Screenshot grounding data
======

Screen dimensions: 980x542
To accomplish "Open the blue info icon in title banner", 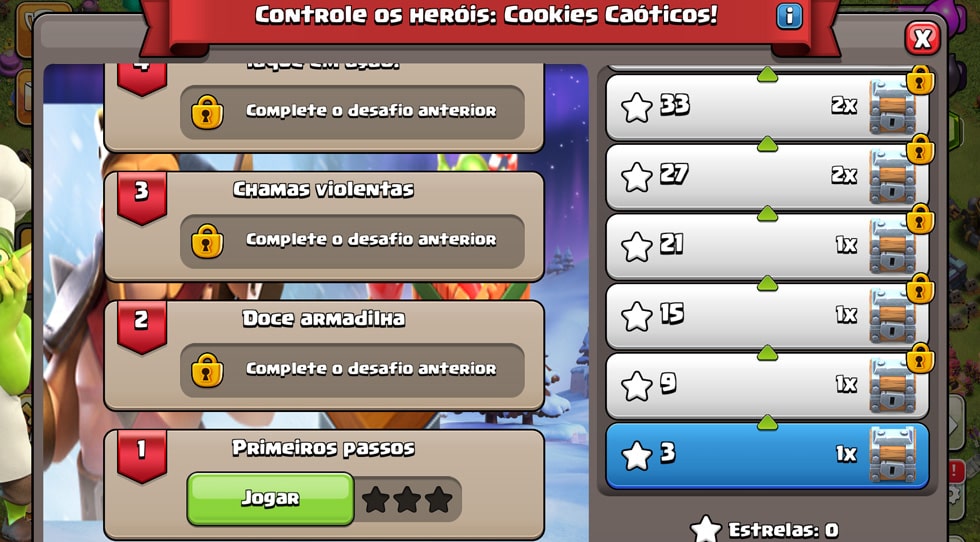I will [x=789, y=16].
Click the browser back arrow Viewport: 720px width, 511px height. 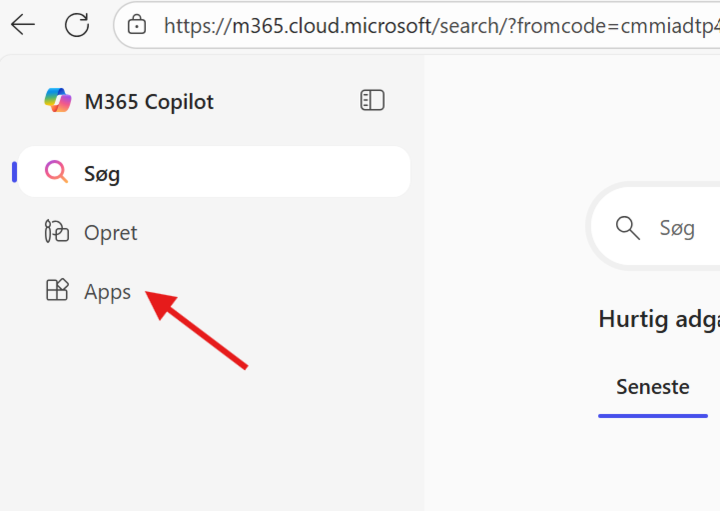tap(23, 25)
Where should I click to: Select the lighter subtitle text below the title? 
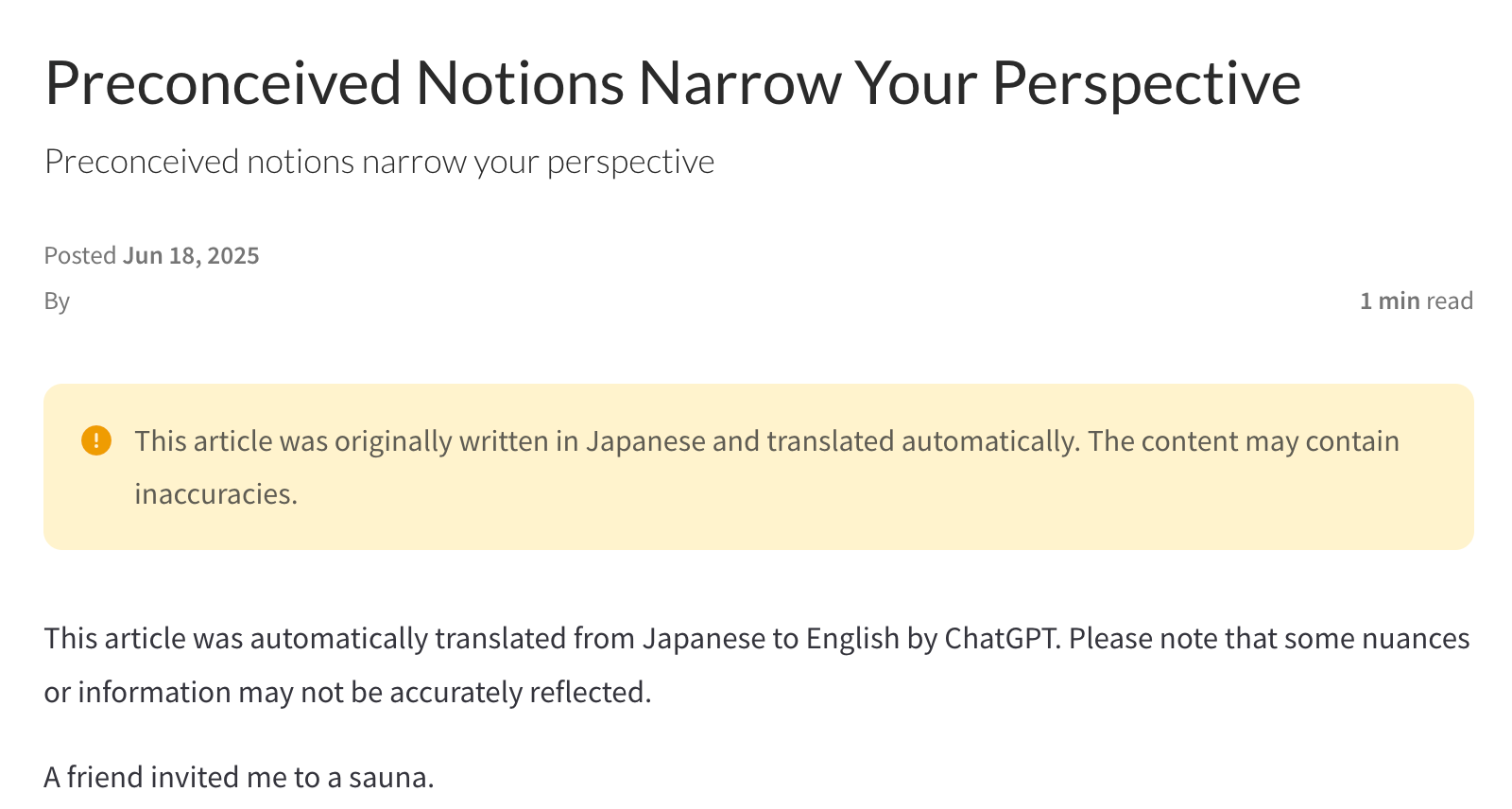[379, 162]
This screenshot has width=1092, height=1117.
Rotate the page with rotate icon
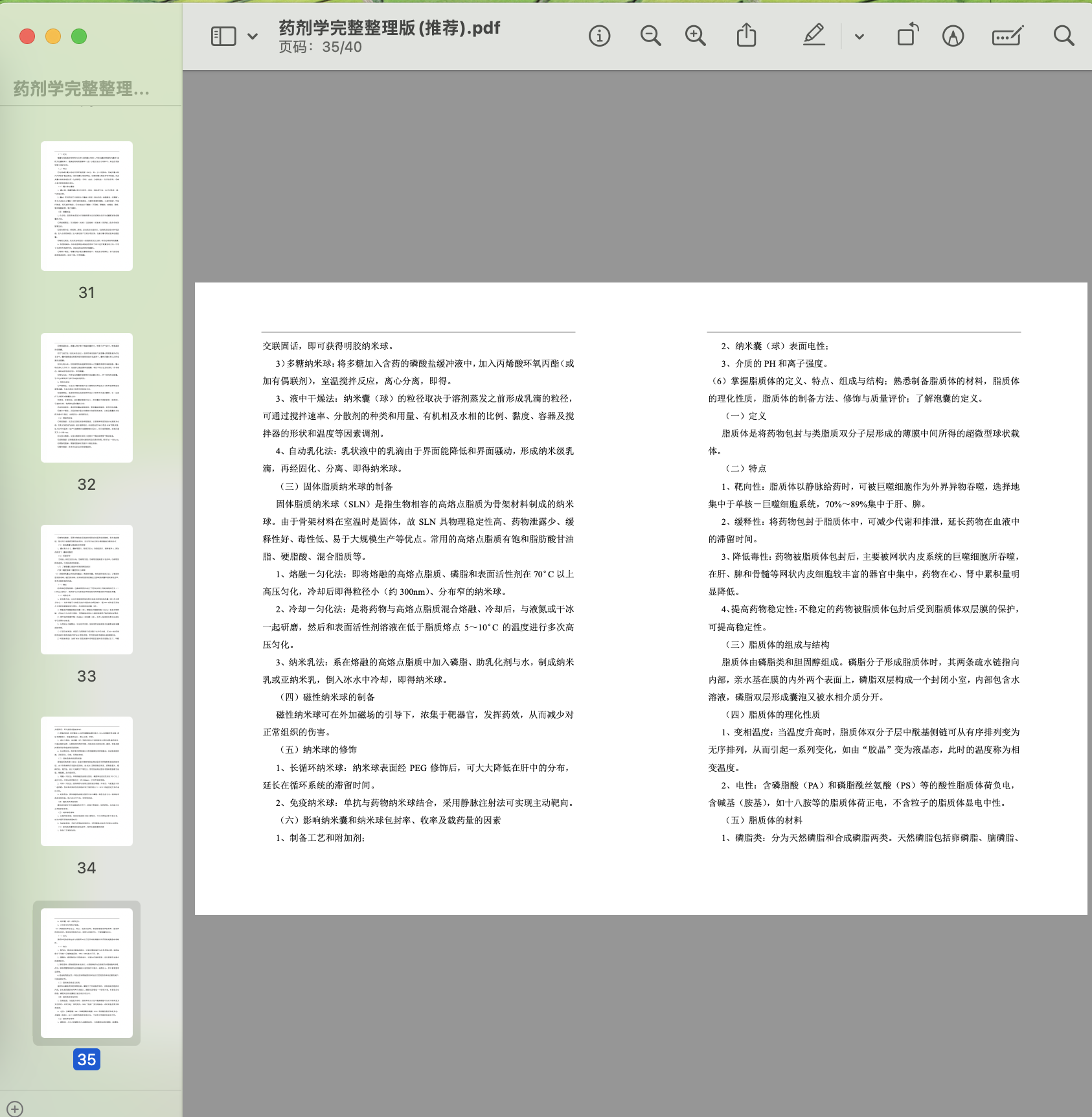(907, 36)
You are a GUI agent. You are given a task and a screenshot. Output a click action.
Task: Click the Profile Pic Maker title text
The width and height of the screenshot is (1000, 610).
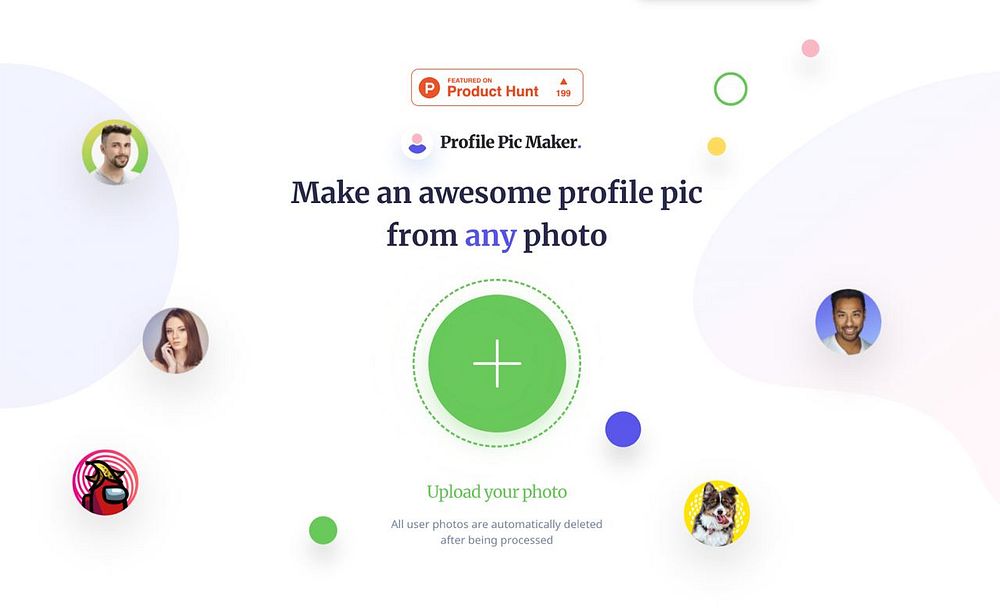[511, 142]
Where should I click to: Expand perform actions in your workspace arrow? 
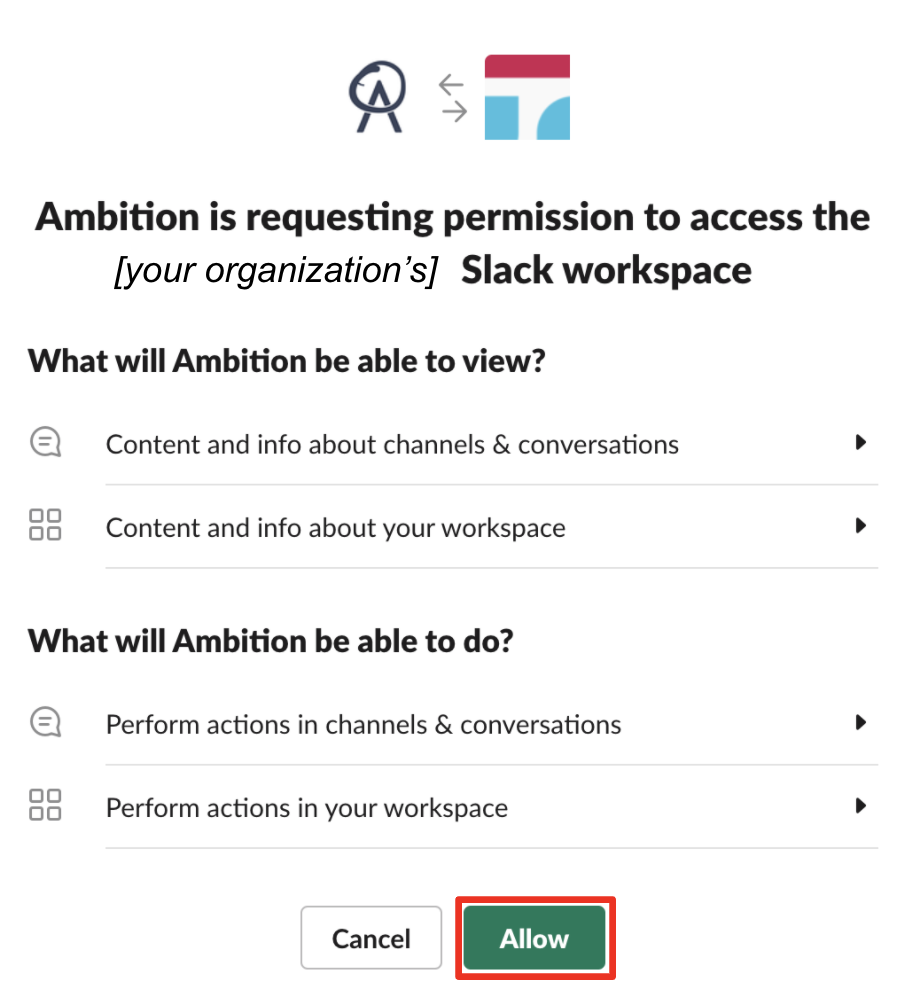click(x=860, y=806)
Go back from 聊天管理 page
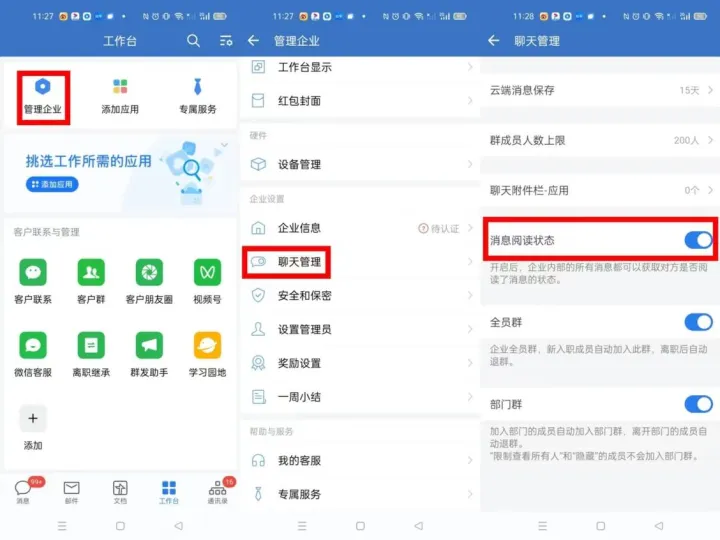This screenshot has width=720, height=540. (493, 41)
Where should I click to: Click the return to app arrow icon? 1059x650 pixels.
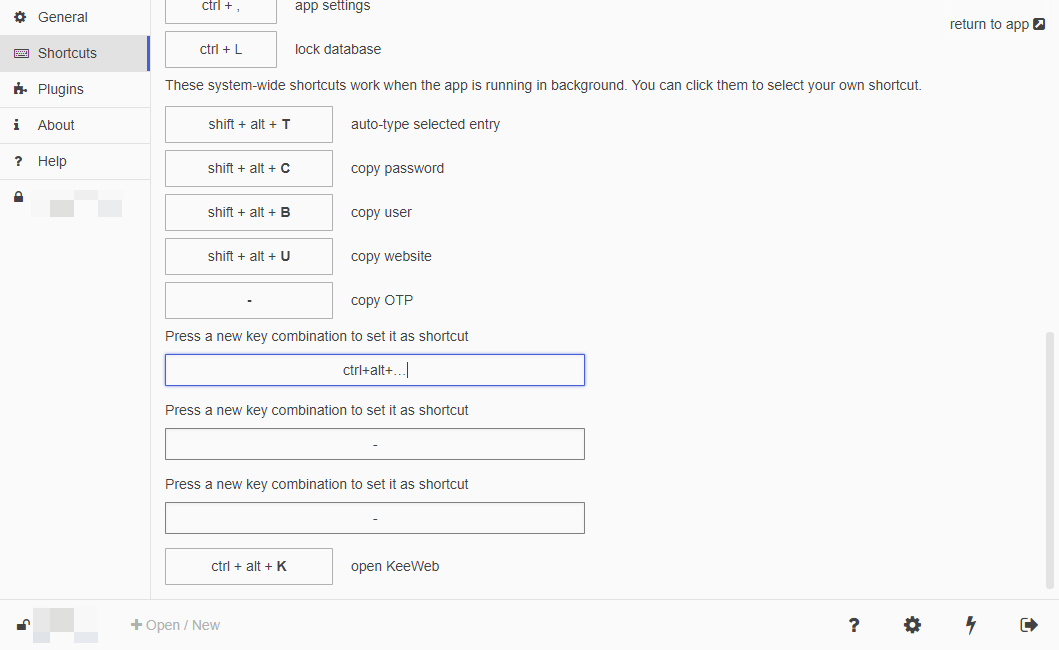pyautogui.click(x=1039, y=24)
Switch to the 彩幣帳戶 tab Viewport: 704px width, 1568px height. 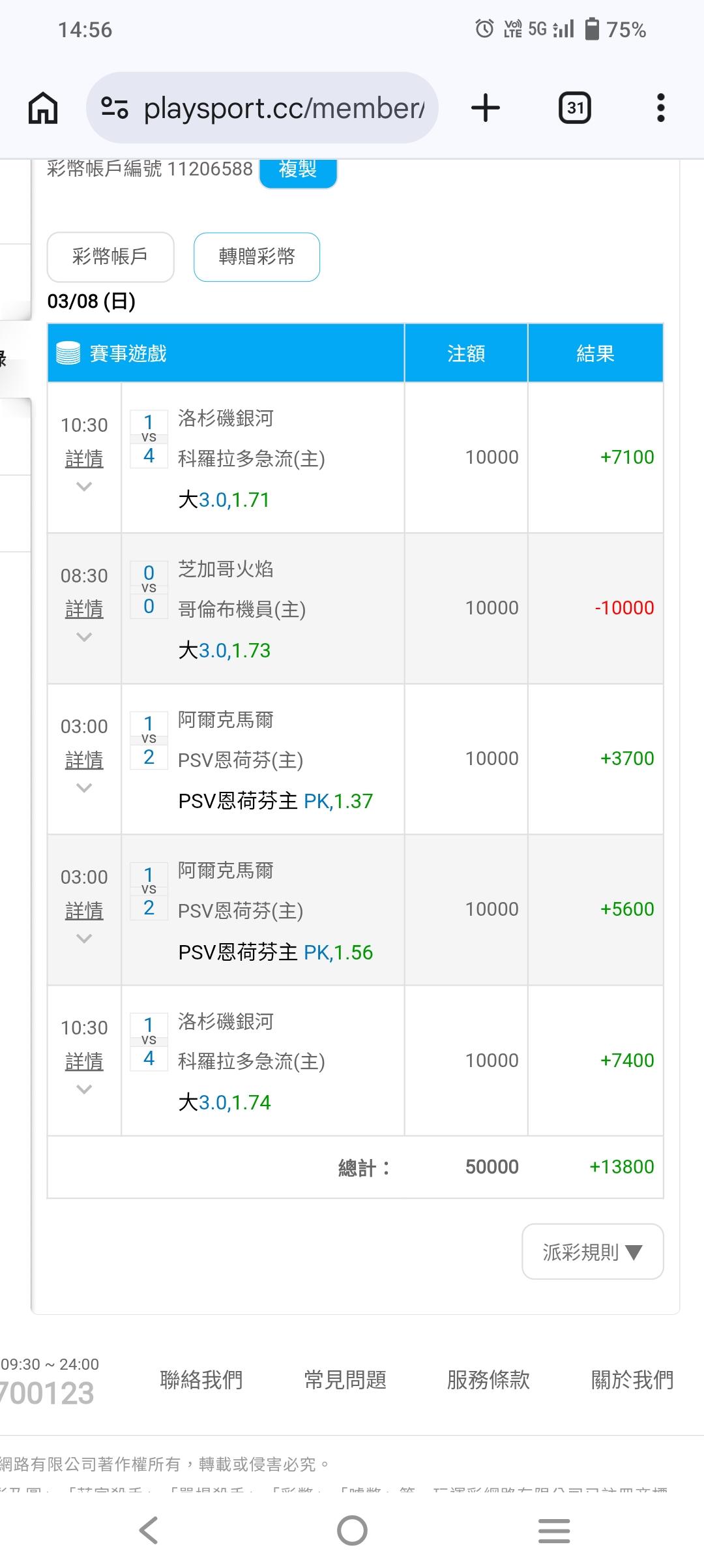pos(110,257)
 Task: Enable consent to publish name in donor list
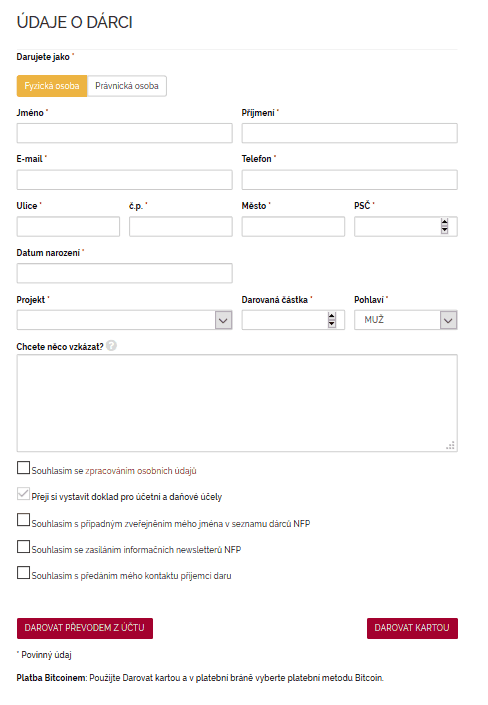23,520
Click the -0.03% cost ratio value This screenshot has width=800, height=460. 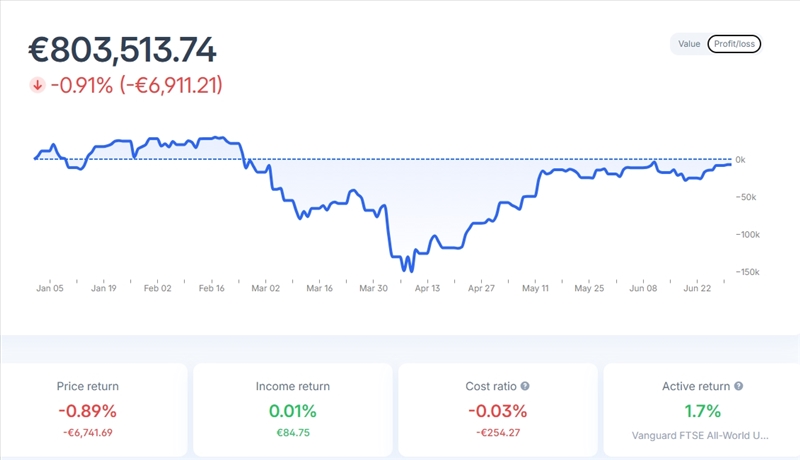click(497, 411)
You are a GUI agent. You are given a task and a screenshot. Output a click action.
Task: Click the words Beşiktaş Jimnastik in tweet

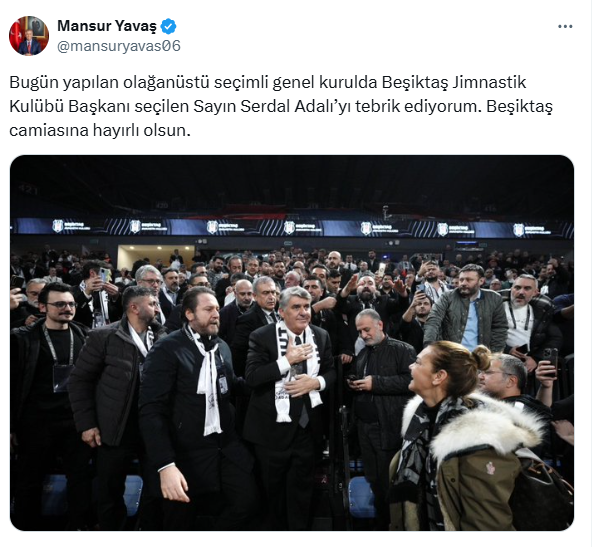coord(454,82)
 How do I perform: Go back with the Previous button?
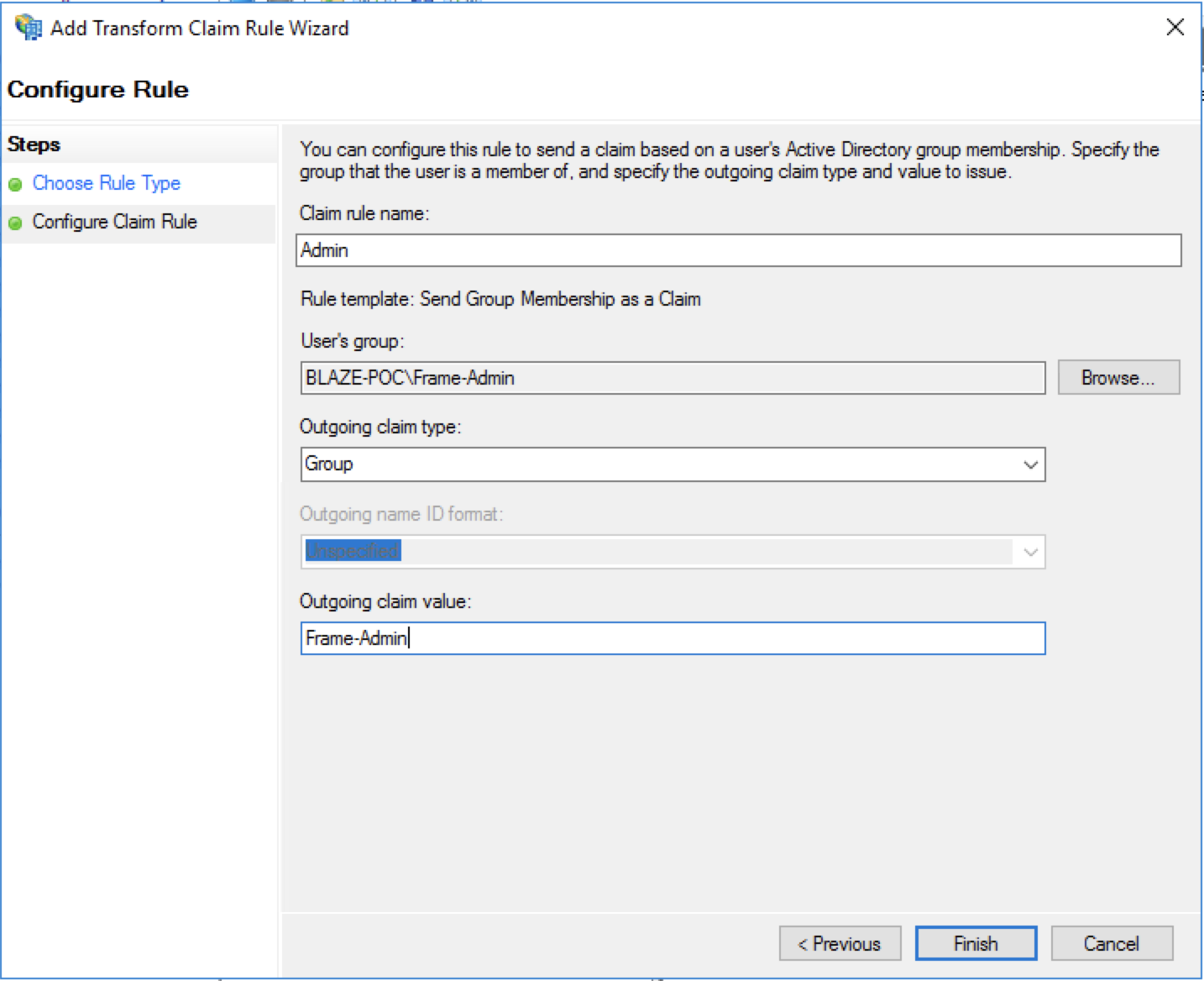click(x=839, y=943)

======

Task details
Emit an exact copy of the lines from the line bearing "How do I perform: Go" through the last line above, inclusive, and leave the images out.

Answer
 How do I perform: Go back with the Previous button?
click(x=839, y=943)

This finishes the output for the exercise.